Wahab Ahsan, Raman Puneet, Koshy Matthew, Chen Yolande
Department of Hematology Oncology, University of Illinois, Chicago, IL, USA.
Department of Radiation Oncology, University of Illinois, Chicago, IL, USA.
Am J Case Rep. 2025 Sep 6;26:e949041. doi: 10.12659/AJCR.949041.
BACKGROUND Treatment of metastatic vasoactive intestinal peptide tumors (VIPoma) is challenging and requires a careful multidisciplinary approach to achieve optimal disease control. We present a case of metastatic VIPoma with recurring episodes of life-threatening diarrhea necessitating multiple intensive care unit (ICU) admissions. CASE REPORT A 54-year-old man presented with severe watery diarrhea and metabolic acidosis with MRI showing a necrotic pancreatic body mass, and multiple liver lesions. Histopathologic and biochemical findings were consistent with VIPoma. Due to the multifocal liver lesions, he was deemed unsuitable for curative surgical intervention, shifting focus to other therapies. Initial treatments over 7 months included octreotide, transarterial chemoembolization, yttrium-90 radioembolization, and systemic therapy with everolimus, with decreases in serum vasoactive intestinal peptide (VIP) levels from a peak of 3180 pg/mL to undetectable levels corresponding to temporary relief of diarrhea. However, the temporary relief was followed by a rapid increase in VIP levels into the 200s and 300s and recurrence of 3-11 liters of diarrhea per day. He had multiple ICU admissions due to severe diarrhea/hypovolemic shock until he was treated with stereotactic body radiation therapy (SBRT). SBRT of the pancreatic site immediately yielded long-term hemodynamic stability, prevented further ICU admissions, and enabled the patient to receive debulking surgery. CONCLUSIONS Although radiation is not typically a primary treatment modality for VIPoma, in this case, the high dose per fraction delivered with stereotactic technique to a pancreatic mass played a crucial role in alleviating his catastrophic volume loss through intravenous octreotide-refractory diarrhea, making the patient a suitable candidate for debulking surgery. This case highlights the importance of considering all available treatment options, even those not traditionally employed, when managing complex cases with refractory symptoms.
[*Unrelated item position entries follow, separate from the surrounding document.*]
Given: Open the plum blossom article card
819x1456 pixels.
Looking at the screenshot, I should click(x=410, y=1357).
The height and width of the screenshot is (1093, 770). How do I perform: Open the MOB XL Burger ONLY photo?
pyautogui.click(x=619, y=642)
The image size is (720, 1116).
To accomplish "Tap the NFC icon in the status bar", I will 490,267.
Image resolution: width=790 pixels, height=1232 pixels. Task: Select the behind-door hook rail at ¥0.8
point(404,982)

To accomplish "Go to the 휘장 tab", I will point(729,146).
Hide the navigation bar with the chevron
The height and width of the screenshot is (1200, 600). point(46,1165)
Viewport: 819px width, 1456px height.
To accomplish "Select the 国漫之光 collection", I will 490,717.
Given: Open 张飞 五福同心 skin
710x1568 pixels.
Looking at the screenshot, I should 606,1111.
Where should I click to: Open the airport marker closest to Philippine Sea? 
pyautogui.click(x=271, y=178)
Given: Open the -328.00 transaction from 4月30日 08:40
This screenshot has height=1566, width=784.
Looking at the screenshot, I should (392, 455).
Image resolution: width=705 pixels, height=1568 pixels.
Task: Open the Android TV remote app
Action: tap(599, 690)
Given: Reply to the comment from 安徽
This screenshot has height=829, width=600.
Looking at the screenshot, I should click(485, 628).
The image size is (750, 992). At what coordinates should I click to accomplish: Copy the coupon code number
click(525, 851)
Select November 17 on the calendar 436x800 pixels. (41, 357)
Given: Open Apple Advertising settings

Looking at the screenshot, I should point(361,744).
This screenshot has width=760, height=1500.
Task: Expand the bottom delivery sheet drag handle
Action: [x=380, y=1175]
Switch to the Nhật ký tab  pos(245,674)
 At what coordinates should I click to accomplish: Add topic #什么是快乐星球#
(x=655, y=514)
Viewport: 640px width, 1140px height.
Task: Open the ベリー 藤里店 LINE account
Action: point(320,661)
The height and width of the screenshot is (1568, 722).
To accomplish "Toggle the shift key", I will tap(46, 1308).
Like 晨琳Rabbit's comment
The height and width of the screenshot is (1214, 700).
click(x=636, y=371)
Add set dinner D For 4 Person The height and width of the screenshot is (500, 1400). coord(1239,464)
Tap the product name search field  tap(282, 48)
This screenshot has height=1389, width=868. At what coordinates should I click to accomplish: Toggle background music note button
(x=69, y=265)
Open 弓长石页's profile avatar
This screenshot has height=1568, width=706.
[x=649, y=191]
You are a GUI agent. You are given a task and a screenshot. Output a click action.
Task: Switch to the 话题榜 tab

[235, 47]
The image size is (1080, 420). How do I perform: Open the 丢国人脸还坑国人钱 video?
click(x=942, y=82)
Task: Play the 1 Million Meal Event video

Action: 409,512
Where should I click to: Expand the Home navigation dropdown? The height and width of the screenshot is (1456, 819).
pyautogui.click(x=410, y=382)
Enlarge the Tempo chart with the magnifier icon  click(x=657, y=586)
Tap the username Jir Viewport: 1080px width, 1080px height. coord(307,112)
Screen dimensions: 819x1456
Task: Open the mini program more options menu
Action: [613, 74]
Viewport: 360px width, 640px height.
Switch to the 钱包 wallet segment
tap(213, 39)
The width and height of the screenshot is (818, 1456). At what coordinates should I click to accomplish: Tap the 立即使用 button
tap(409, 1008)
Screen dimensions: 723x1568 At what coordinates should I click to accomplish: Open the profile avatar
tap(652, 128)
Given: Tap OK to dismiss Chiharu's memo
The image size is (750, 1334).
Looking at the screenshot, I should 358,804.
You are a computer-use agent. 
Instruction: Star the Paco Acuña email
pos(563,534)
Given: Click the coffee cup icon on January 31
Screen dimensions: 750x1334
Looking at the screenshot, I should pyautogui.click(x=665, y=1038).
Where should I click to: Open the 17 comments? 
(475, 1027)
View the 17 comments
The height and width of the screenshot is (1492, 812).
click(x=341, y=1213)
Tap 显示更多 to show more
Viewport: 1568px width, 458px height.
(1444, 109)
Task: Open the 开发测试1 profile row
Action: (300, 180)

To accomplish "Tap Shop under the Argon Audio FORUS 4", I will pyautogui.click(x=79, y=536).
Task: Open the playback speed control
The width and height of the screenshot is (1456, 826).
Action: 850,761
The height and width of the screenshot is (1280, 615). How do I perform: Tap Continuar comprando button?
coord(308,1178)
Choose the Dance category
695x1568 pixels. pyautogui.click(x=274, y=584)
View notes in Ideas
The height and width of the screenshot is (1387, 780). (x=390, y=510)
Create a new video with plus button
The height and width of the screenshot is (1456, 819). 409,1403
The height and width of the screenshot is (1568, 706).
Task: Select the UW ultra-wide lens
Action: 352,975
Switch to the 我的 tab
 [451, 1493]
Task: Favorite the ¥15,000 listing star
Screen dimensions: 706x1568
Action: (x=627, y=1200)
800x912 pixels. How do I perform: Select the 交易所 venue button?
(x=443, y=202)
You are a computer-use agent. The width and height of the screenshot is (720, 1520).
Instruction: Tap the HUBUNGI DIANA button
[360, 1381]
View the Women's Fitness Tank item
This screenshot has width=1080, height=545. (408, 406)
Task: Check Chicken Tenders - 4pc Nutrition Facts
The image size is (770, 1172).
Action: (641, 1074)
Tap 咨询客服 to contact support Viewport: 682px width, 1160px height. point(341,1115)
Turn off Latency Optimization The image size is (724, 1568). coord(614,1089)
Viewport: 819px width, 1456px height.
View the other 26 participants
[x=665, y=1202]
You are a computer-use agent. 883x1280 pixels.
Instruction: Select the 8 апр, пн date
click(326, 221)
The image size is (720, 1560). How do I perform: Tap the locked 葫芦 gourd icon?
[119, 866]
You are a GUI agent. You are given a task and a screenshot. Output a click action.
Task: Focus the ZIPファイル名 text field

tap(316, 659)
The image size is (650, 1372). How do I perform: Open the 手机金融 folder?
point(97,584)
背景 转移性血管活性肠肽瘤(VIPoma)的治疗具有挑战性,需要谨慎的多学科方法以实现最佳的疾病控制。我们报告一例转移性VIPoma患者,其反复出现危及生命的腹泻发作,需要多次入住重症监护病房(ICU)。病例报告 一名54岁男性出现严重水样腹泻和代谢性酸中毒,MRI显示胰腺体部有坏死性肿块以及多个肝脏病变。组织病理学和生化检查结果与VIPoma相符。由于肝脏病变为多灶性,他被认为不适合进行根治性手术干预,治疗重点转向其他疗法。在7个月的初始治疗中,包括使用奥曲肽、经动脉化疗栓塞、钇-90放射性栓塞以及依维莫司全身治疗,血清血管活性肠肽(VIP)水平从峰值3180 pg/mL降至无法检测的水平,腹泻暂时缓解。然而,短暂缓解之后,VIP水平迅速升至200多和300多,再次出现每天腹泻3至11升的情况。由于严重腹泻/低血容量性休克,他多次入住ICU,直到接受立体定向体部放射治疗(SBRT)。胰腺部位的SBRT立即带来了长期的血流动力学稳定,避免了进一步入住ICU,并使患者能够接受减瘤手术。结论 尽管放射治疗通常不是VIPoma的主要治疗方式,但在本病例中,立体定向技术对胰腺肿块给予的高剂量分次照射在缓解其因静脉注射奥曲肽难治性腹泻导致的灾难性容量丢失方面发挥了关键作用,使患者成为减瘤手术的合适候选者。该病例突出了在处理具有难治性症状的复杂病例时,考虑所有可用治疗选项(即使是那些传统上未采用的选项)的重要性。